Scooter Sharing

By Martin Austermuhle

D.C. commuters are used to sharing cars and bikes. The next big thing: sharing scooters.

Waybots, a California-based startup, is rolling out an electric scooter-sharing service in D.C., and a second company will soon follow suit. The arrival marks one more step in the ever expanding market for transportation-sharing services in D.C., which run the gamut from car2go to Capital Bikeshare to five dockless bikeshare companies, which are wrapping up a six-month pilot program in the city.

Scooter sharing is basically what it sounds like. You use a phone-based app to find one of Waybots’s yellow electric scooters, pay a fee — $1 to start, and 15 cents per minute thereafter — and use the scooter to get around. Once you get to your destination, you just leave the scooter for someone else to use.

Terry Owens, a spokesman for the D.C. Department of Transportation, says Waybots just soft-launched in D.C., and hopes to bring between 50 and 400 scooters to the city. The company is entering the market through the ongoing pilot program for dockless bikeshares.

“They are governed by the same terms and conditions as the bike companies,” explained Owens, which includes limiting the number of vehicles the deploy and also sharing data with the city on their use.

Another scooter-sharing company, Bird, “will be launching in D.C. soon,” according to a company spokesperson.

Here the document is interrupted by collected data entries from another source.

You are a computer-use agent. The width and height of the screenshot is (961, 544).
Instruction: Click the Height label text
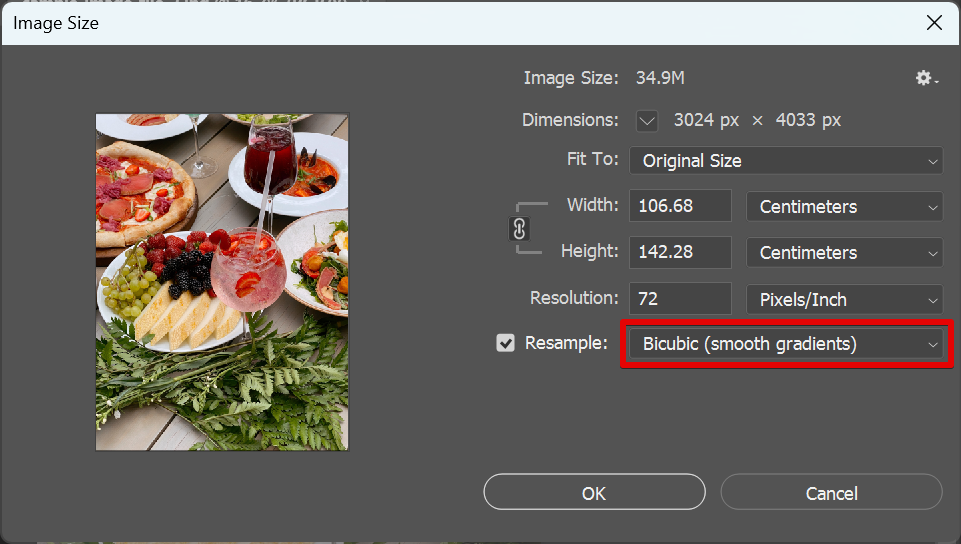(x=590, y=252)
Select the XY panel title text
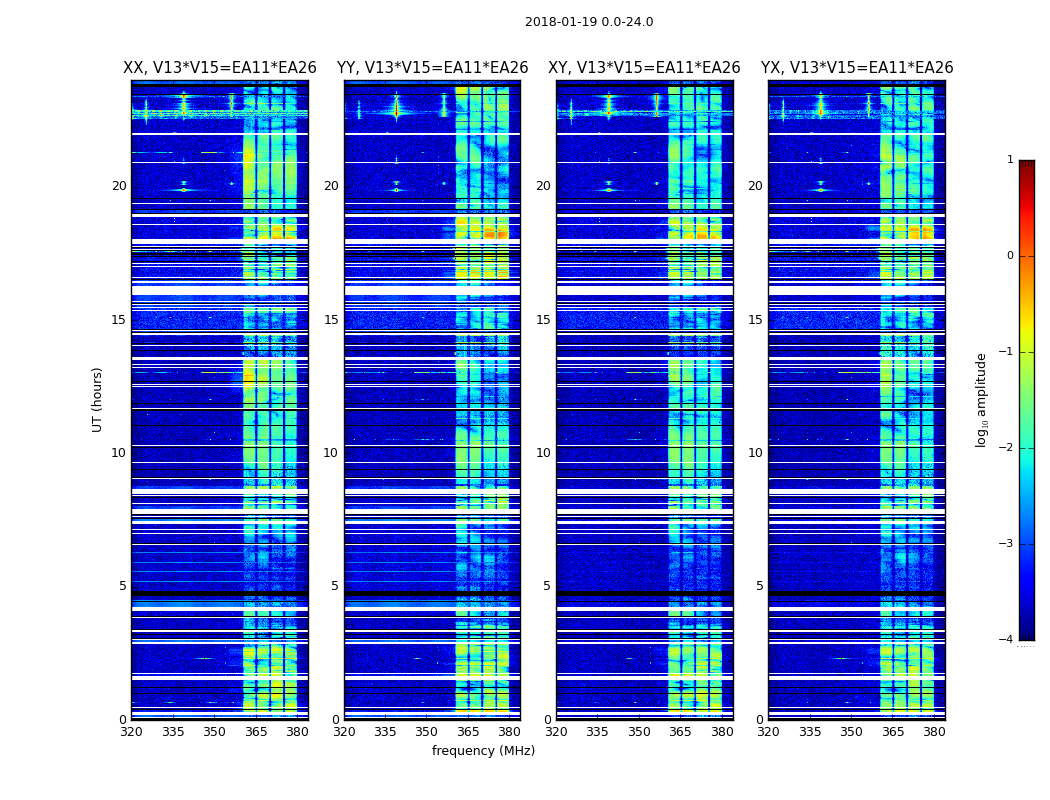Viewport: 1050px width, 800px height. (x=644, y=68)
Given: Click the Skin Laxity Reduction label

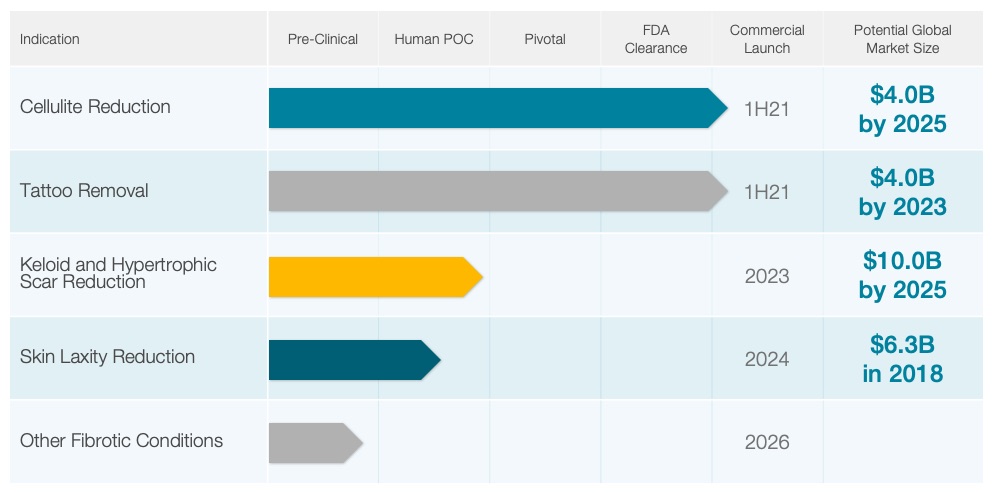Looking at the screenshot, I should 107,357.
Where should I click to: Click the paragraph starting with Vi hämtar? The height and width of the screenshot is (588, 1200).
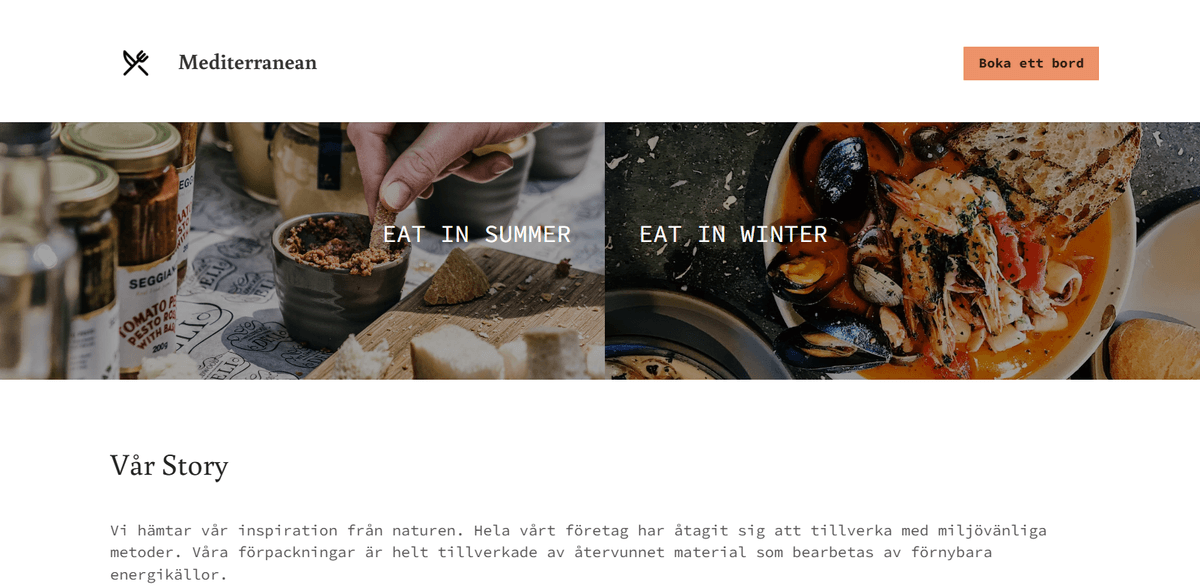pyautogui.click(x=578, y=552)
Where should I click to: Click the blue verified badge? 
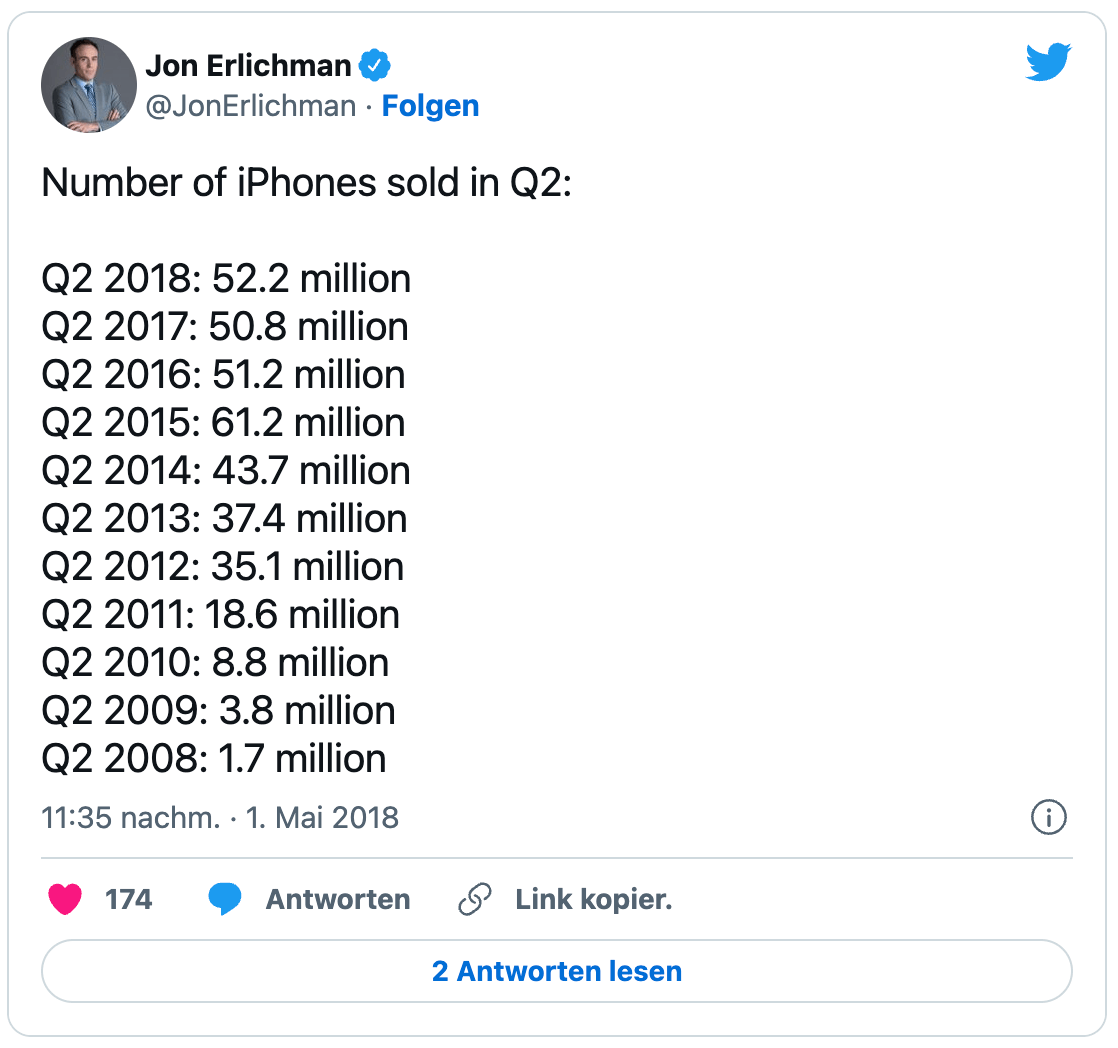374,66
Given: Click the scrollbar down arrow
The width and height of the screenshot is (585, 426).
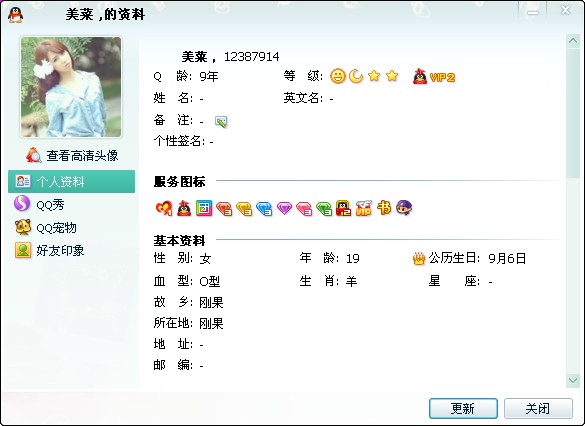Looking at the screenshot, I should (x=573, y=380).
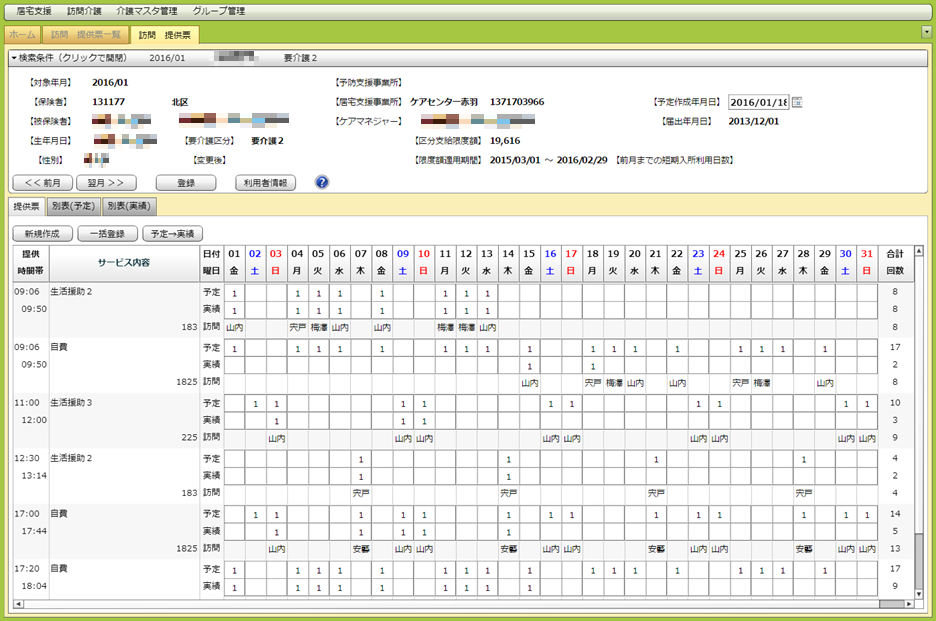Click the 予定→実績 button
Image resolution: width=936 pixels, height=621 pixels.
click(172, 233)
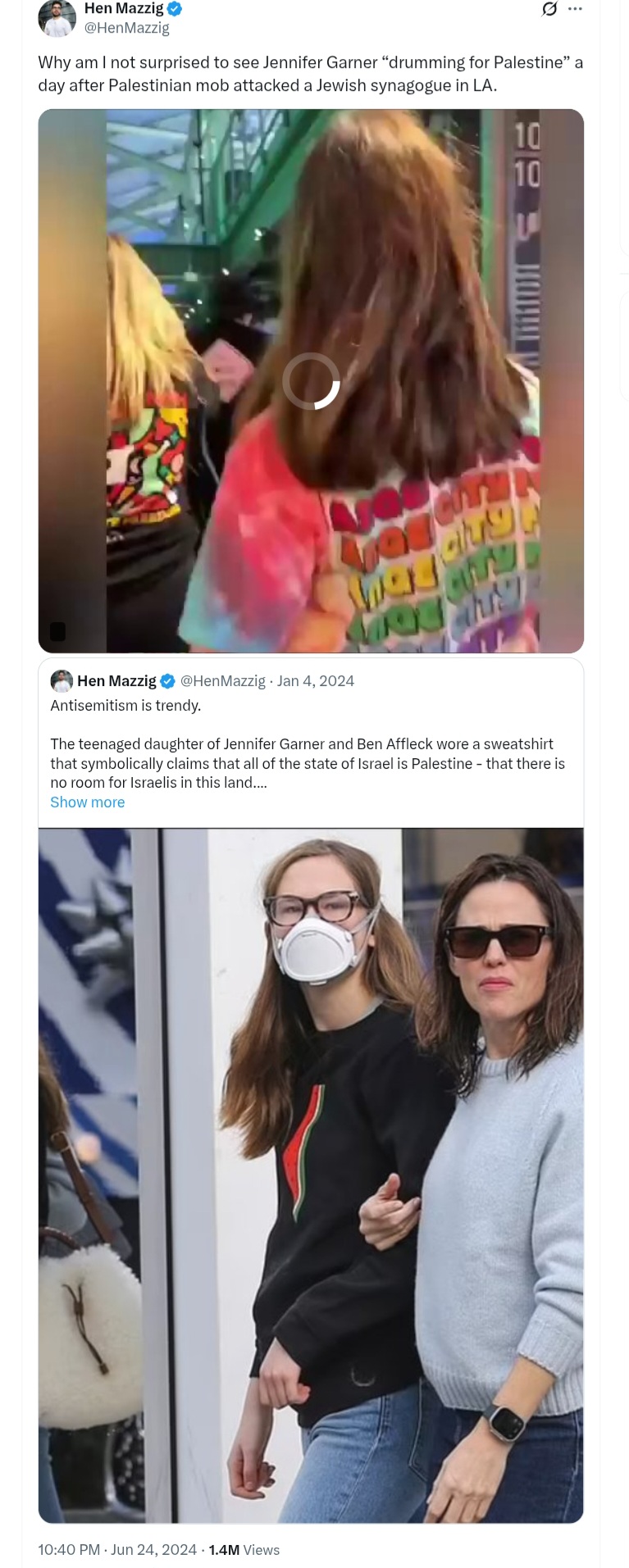Open the 'Hen Mazzig' name in the quoted tweet
This screenshot has width=629, height=1568.
click(116, 681)
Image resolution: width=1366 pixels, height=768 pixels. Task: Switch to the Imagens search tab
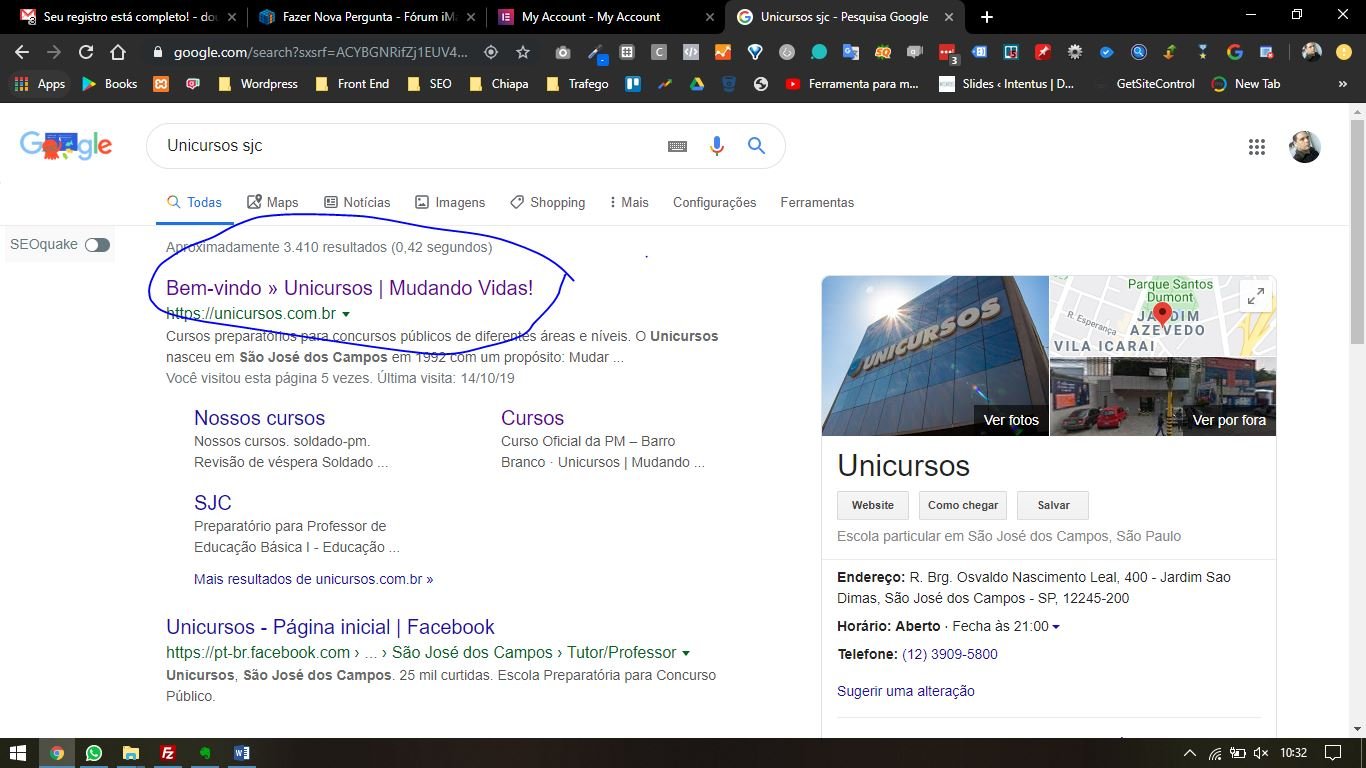[450, 202]
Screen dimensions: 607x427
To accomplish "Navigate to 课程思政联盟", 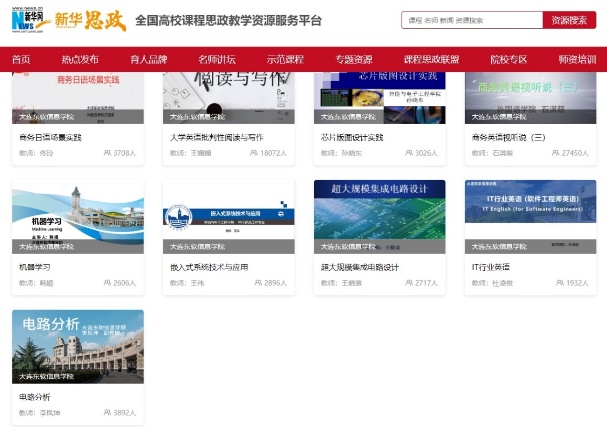I will pyautogui.click(x=431, y=60).
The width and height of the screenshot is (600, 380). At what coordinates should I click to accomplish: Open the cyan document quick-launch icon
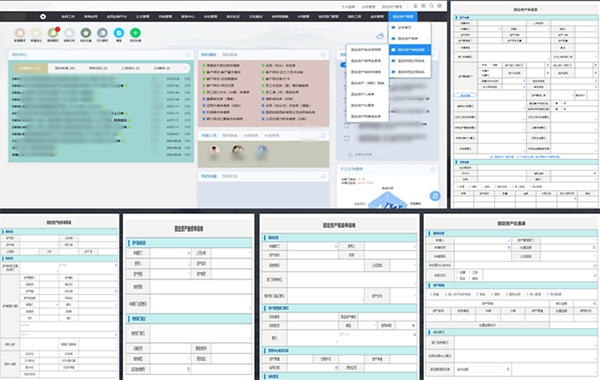119,33
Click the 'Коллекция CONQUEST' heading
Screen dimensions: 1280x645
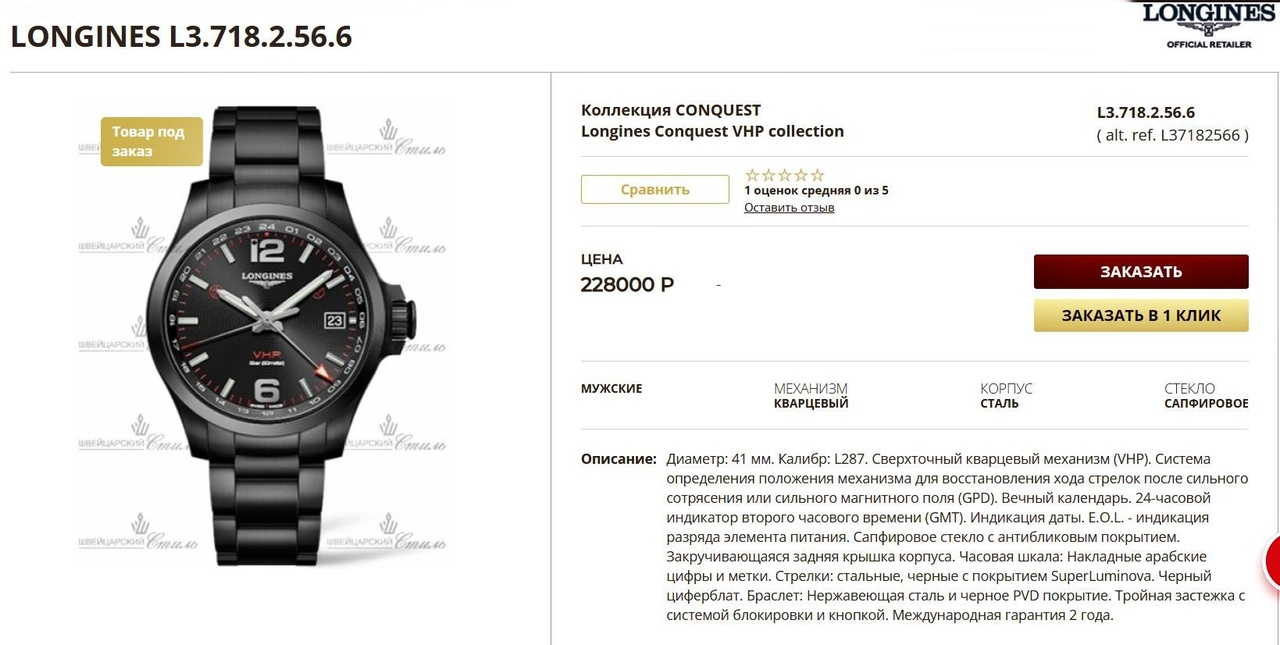point(671,110)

It is already in operation in Los Angeles, where it is based.

Bikesharing and now scooter-sharing are part of what’s known as “last-mile” transit options, which help people get from a Metro station to their office or home. Capital Bikeshare has been operating in D.C. since 2010, and the company now has 3,700 bikes at more than 440 stations across D.C., Maryland and Virginia.

The new dockless bikeshare companies — Spin, Ofo, Jump, Limebike and Mobike — say they offer more flexibility since their bikes do not have to be locked or picked up at fixed stations like Capital Bikeshare.

But the bikes have also prompted complaints from people who say they block sidewalks, are easily stolen and have been found everywhere from local rivers to Metro platforms.

But according to DDOT, actual public complaints about the dockless bikes have been limited. Of 336 emailed comments about the bikes, DDOT classified 247 as “explicitly supportive” and 81 as “explicitly opposed.”

The dockless bikeshare pilot is expected to wrap up by April, after which city officials will determine what type of permanent presence the bike companies — and possibly the scooter companies — will have in the future.